* [Goal of the exercise]
Check every line below for the word "yellow" and show those that hold it.

* [Available data]
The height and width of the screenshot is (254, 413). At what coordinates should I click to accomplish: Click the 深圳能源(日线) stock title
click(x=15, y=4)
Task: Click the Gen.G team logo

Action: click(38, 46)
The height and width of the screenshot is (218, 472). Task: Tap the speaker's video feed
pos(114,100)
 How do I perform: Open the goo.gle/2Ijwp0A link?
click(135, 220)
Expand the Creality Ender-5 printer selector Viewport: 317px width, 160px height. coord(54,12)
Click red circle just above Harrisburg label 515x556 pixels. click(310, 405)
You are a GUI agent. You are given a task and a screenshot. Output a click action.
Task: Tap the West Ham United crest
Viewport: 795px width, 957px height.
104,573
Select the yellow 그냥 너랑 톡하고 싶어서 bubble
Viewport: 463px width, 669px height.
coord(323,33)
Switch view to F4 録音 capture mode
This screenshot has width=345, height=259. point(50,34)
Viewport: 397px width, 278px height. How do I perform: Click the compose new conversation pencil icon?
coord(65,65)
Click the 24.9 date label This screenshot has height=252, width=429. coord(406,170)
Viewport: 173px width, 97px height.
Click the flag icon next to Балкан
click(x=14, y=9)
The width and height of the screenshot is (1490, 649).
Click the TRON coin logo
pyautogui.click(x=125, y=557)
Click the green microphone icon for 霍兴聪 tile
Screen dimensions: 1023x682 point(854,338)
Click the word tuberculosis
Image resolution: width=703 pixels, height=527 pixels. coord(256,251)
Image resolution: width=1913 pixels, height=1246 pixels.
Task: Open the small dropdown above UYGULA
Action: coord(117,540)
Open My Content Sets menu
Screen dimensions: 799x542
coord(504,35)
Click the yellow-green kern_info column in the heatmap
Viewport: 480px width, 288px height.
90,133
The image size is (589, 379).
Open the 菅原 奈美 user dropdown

* [Solved exercise]
Select the yellow 그냥 너랑 톡하고 싶어서 bubble
Click the yellow-green kern_info column in the heatmap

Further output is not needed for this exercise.